Antonio Candreva’s second-half strike was of the sort of quality that Inter have been accustomed to producing until their slow decline from 2010 treble winners under Jose Mourinho to Serie A strugglers now fighting it out with English football’s second tier in the Europa League.
Southampton came over in force, bringing close to 7,000 supporters from the south coast.
The Saints — many of whom visited Milan’s Duomo, the largest cathedral in Italy, earlier in the day — were continuing their intriguing football pilgrimage from down and almost out in League One six years ago to meeting these giants of European football.
The Saints are open about their Champions League ambitions and who knows where this journey will eventually take them.
They survived an early scare four minutes in when Cuco Martina misplaced a pass back to Fraser Forster allowing Mauro Icardi to intercept, but the striker was forced wide by Southampton’s goalkeeper who managed to block his attempted ball which would have set up a certain goal.
But they soon settled and twice within a minute almost scored. Jay Rodriguez, making only is second start of a season, set Sam McQueen away on the left and the 21-year-old, bursting with excitement at his first ever Southampton start, returned the favour, zinging in a low cross which Rodriguez reached.
The ball ricocheted between the striker and Samir Handanovic — Inter’s aptly named goalkeeper — and was rolling over the line until Yuto Nagatomo prevented a 28th-minute goal. From the resultant corner Martina passed into James Ward-Prowse on the edge of the box whose first-time shot singed the crossbar on its way over.

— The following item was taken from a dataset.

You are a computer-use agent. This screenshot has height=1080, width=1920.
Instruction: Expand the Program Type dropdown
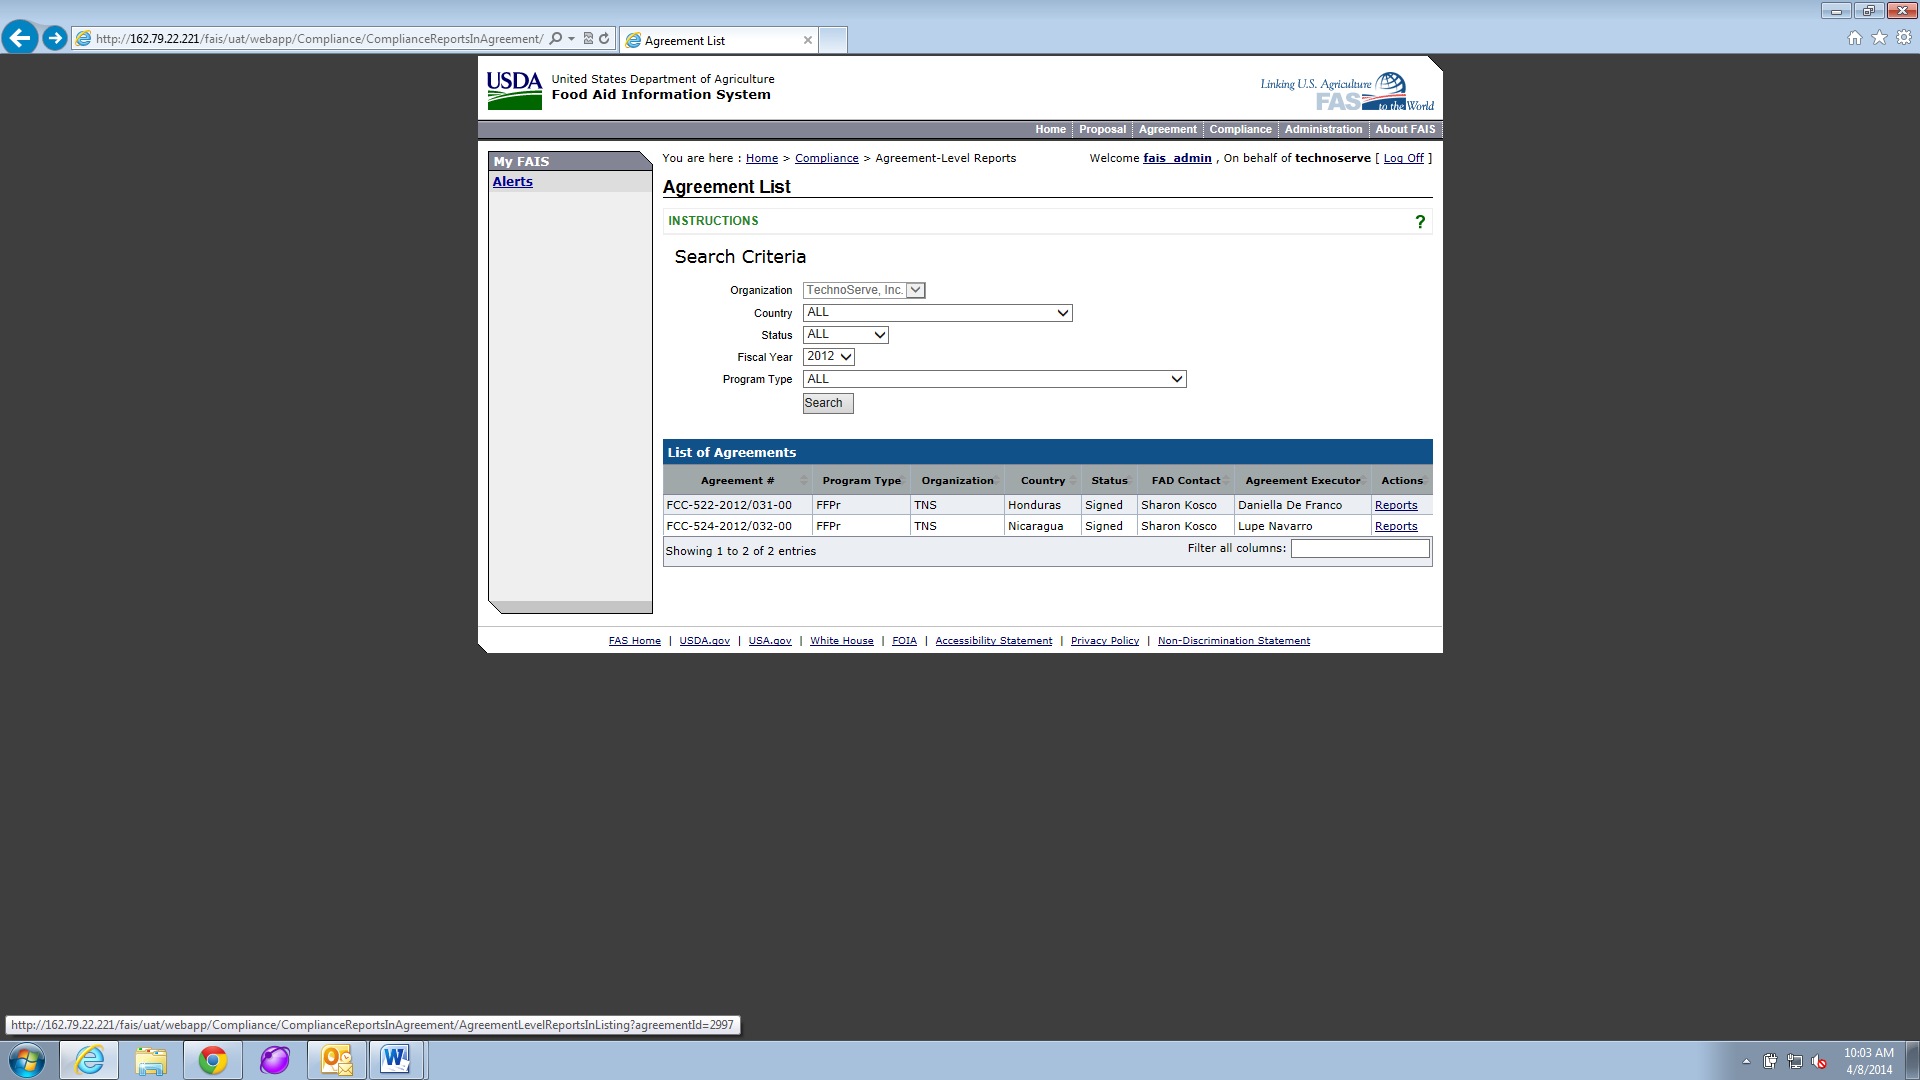pyautogui.click(x=994, y=379)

Rodriguez was in all the right places but his instinct was blunted by a lack of action in recent years. On eight minutes, he was through on goal after Miranda let a long ball over his head, but dallied and the defender tackled back.
He made the right run close to half-time when Shane Long flicked on a header, but he was inches away from connecting with the ball and converting.
The Italian’s were without new signings Gabigol, Joao Mario, Geoffrey Kondogbia and Stevan Jovetic due to UEFA’s Financial Fair Play rules but had a strong side out. They had their moments, but their opening goal came after a deluge of Southampton possession.
On 67 minutes Davide Santon, the former Newcastle full-back, sprang down the left flank and pulled the ball back and Candreva met it first-time with his left foot, sending the ball cascading into the top left corner off the underside of the crossbar.
That was their only shot on target. ‘We were the only team that deserved to win and to concede a goal with their only chance is frustrating,’ Virgil Van Dijk said.
Marcelo Brozovic was sent off for a second yellow card and Southampton made the most of their advantageous final 10 minutes, but Handanovic made up for his side’s lesser number to deny them an equaliser.
Van Dijk was in behind Inter’s defence and found by Ward-Prowse’s devilish set piece delivery but his side-foot volley was straight at Inter’s keeper.
As Southampton poured forward the defender also had a header saved by Handanovic, who then flung himself at substitute Charlie Austin’s effort when the ball fell to him from the proceeding corner.
A narrow defeat, but it nonetheless felt like another step forward — rather than one back — along the road for Southampton.